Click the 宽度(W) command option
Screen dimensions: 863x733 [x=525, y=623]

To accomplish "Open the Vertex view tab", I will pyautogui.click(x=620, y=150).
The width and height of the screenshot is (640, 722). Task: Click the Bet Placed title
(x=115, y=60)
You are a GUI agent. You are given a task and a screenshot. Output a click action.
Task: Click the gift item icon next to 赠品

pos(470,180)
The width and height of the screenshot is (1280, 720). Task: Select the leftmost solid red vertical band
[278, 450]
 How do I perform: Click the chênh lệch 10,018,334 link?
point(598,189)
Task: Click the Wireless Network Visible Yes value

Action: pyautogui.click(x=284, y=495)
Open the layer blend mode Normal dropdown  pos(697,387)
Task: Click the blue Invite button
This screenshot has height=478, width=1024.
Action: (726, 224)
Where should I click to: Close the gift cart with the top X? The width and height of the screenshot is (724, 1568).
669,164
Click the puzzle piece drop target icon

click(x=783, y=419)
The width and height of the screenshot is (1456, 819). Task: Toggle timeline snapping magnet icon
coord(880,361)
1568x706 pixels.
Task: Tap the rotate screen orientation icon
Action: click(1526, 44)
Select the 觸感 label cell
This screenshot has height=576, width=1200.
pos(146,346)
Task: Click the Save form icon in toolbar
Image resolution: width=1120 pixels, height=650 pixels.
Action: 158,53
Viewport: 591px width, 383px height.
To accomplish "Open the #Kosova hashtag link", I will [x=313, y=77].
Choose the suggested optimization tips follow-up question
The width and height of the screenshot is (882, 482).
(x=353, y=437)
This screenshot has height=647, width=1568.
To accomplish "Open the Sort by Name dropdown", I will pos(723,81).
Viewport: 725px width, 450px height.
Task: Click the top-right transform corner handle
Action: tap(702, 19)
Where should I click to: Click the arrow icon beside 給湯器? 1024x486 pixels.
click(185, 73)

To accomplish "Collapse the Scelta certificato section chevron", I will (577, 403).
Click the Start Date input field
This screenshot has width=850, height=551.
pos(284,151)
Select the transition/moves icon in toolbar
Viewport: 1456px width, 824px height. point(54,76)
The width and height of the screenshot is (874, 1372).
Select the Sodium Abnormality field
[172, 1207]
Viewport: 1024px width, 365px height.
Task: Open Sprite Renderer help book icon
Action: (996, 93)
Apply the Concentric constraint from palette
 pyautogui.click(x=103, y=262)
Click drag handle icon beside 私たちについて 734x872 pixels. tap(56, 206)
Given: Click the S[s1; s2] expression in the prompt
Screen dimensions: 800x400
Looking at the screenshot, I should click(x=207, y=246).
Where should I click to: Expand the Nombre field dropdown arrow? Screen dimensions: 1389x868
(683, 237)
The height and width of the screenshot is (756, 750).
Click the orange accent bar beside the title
++++
To be done ->
Echo verbatim the part of the entries that opens with the line containing "This screenshot has height=647, width=1568." and runs through the final line of the entries, both ends included.

Solution to the exercise ->
This screenshot has height=647, width=1568.
To accomplish "Open the Sort by Name dropdown", I will pos(723,81).
Viewport: 725px width, 450px height.
Task: Click the top-right transform corner handle
Action: tap(702, 19)
Where should I click to: Click the arrow icon beside 給湯器? 1024x486 pixels.
click(185, 73)

To accomplish "Collapse the Scelta certificato section chevron", I will (577, 403).
Click the Start Date input field
This screenshot has width=850, height=551.
pos(284,151)
Select the transition/moves icon in toolbar
Viewport: 1456px width, 824px height. point(54,76)
The width and height of the screenshot is (874, 1372).
Select the Sodium Abnormality field
[172, 1207]
Viewport: 1024px width, 365px height.
Task: Open Sprite Renderer help book icon
Action: (996, 93)
Apply the Concentric constraint from palette
 pyautogui.click(x=103, y=262)
Click drag handle icon beside 私たちについて 734x872 pixels. tap(56, 206)
Given: Click the S[s1; s2] expression in the prompt
Screen dimensions: 800x400
Looking at the screenshot, I should click(x=207, y=246).
Where should I click to: Expand the Nombre field dropdown arrow? Screen dimensions: 1389x868
(683, 237)
The height and width of the screenshot is (756, 750).
Click the orange accent bar beside the title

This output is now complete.